** START OF Document segment **
Larry auditioned for the show in the spring of 1956. Sixteen at the time, he had already reached his full heighth (as an adult he is the shortest of all the male mice). Technically he was outside the age parameters the casting agents asked for, but he impressed the audition judges enough for them to waive the age limit. He was an athletic guy who played tennis and baseball, and was a rifle enthusiast. He had done some theater and television work prior to joining the show. He told an interviewer in 2005 that he wasn't nervous at the auditions, which would start with a hundred kids, then be halved with each callback until there were only one or two left.
Performance
As a Blue team member, Larry's primary assignments should have been the Circus Day and Guest Star Day audiences. Director Sid Miller, a small guy himself, was impressed with Larry's dancing and stage prescence (though not his singing) and appears to have unoffically promoted him (along with the equally talented Margene Storey) to the Red Team.
** END OF Document segment **
** START OF Extracted entries **
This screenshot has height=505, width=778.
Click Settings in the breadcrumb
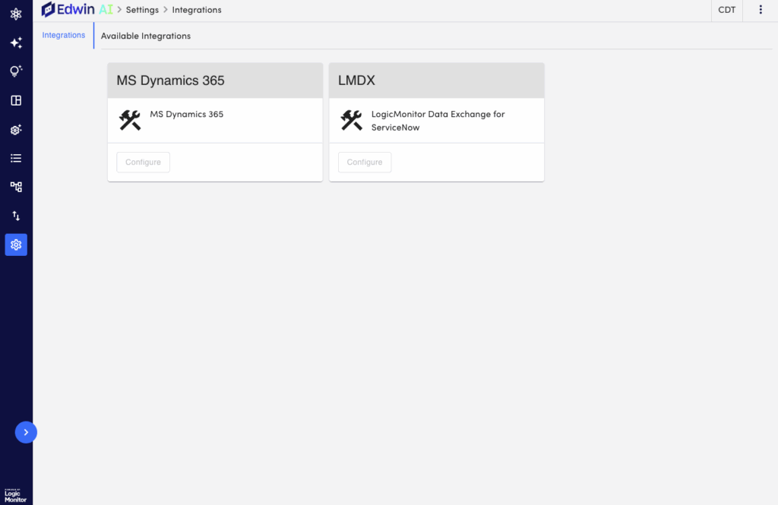tap(142, 10)
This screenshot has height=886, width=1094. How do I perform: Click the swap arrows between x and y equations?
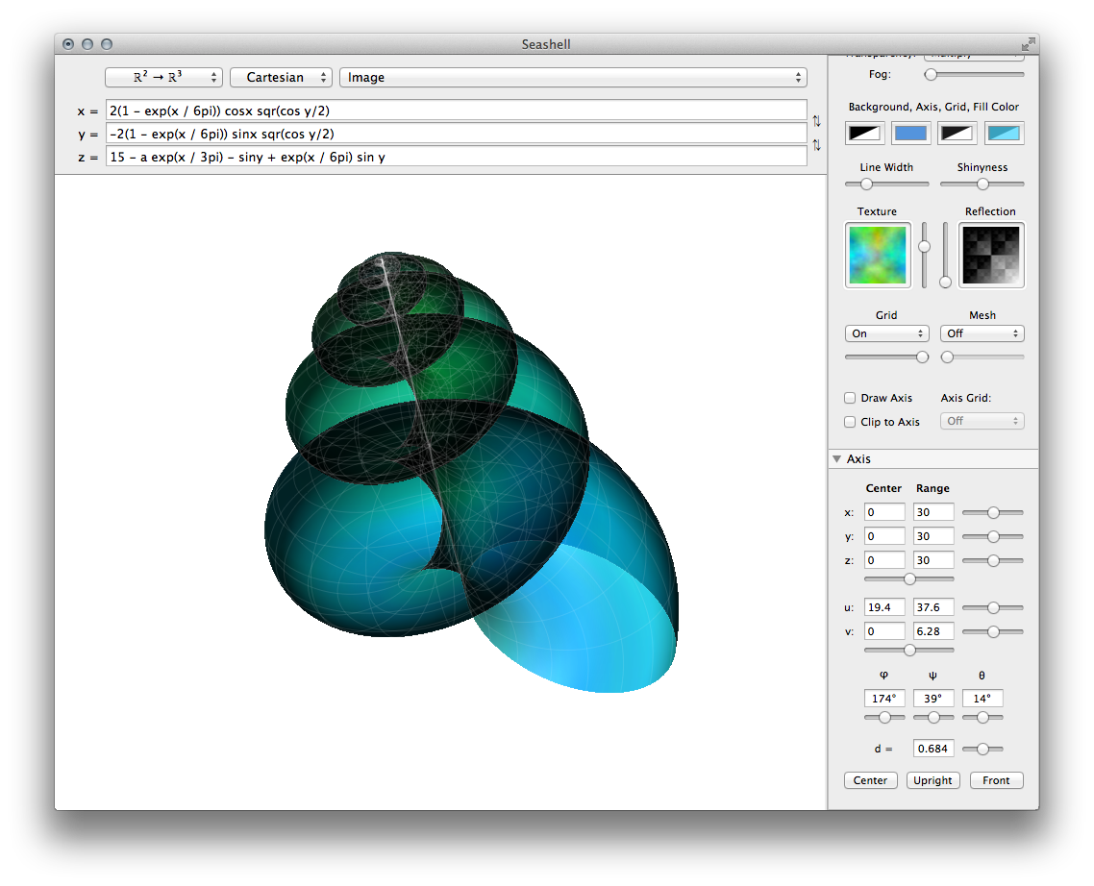coord(817,121)
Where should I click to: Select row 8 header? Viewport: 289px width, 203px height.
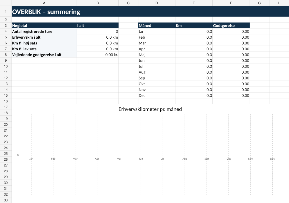[6, 55]
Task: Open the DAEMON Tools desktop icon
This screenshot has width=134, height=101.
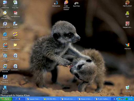Action: pos(5,25)
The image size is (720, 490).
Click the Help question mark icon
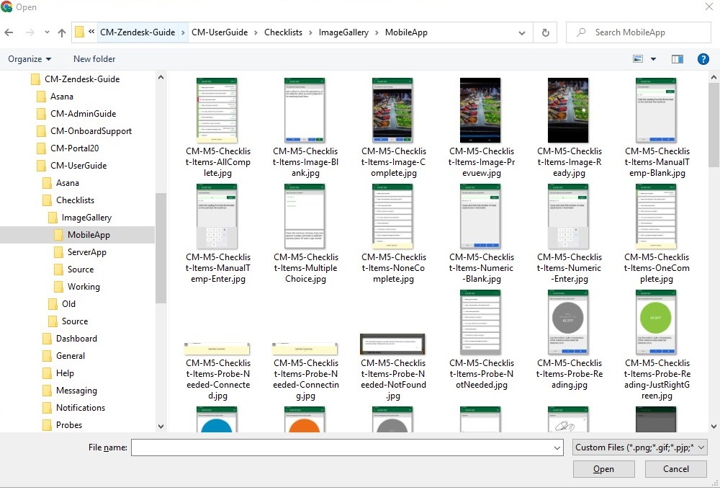coord(703,59)
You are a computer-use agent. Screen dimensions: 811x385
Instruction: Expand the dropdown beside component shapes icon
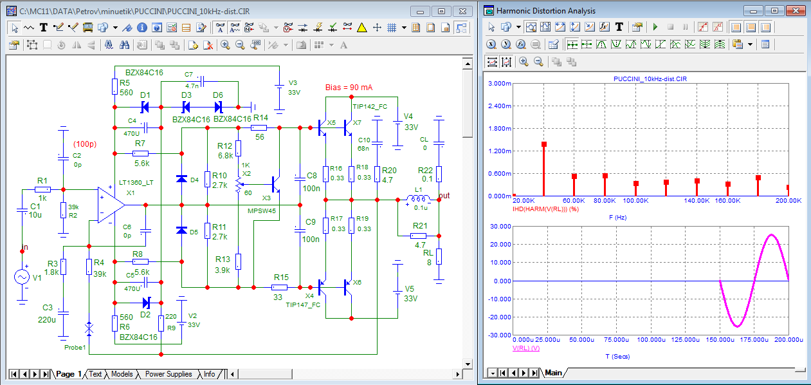(115, 28)
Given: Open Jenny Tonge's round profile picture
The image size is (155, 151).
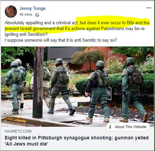Looking at the screenshot, I should pyautogui.click(x=11, y=12).
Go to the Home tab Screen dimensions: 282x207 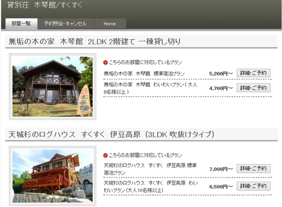point(110,23)
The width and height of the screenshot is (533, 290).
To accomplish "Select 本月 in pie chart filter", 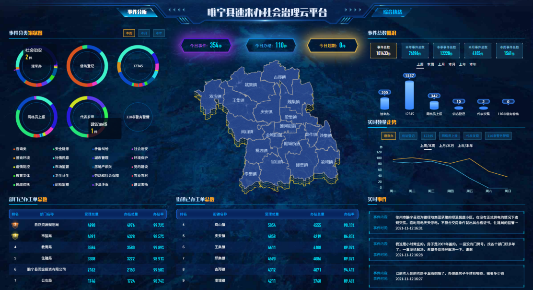I will [143, 33].
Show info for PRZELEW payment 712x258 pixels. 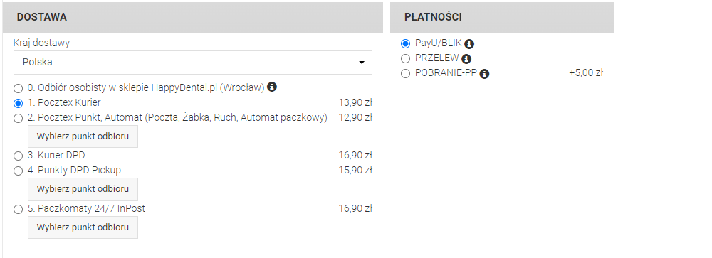point(466,59)
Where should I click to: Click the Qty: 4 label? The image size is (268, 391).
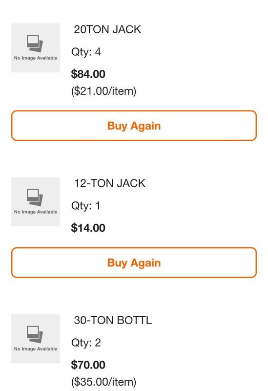pyautogui.click(x=86, y=52)
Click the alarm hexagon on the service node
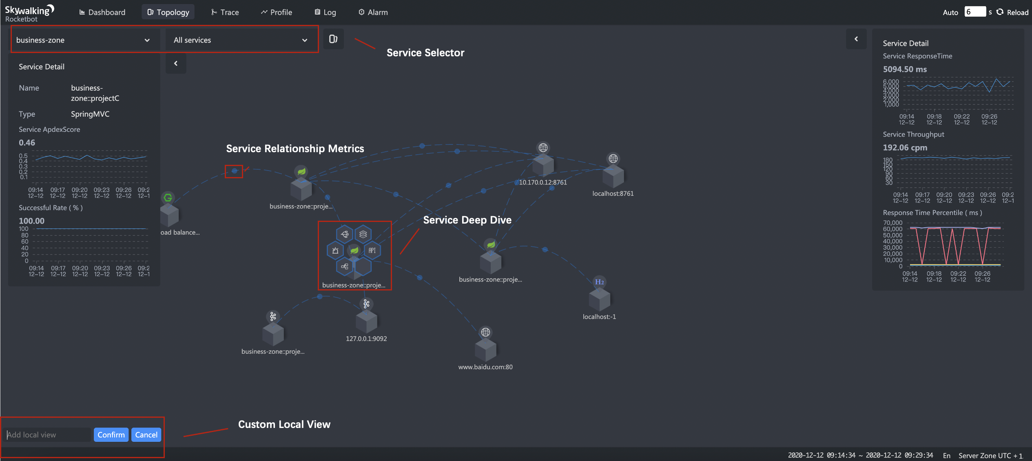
** END OF Extracted entries **
__What you should do__
List every person the passage about Larry's audition and performance names.

__Complete output__
Larry, Sid Miller, Margene Storey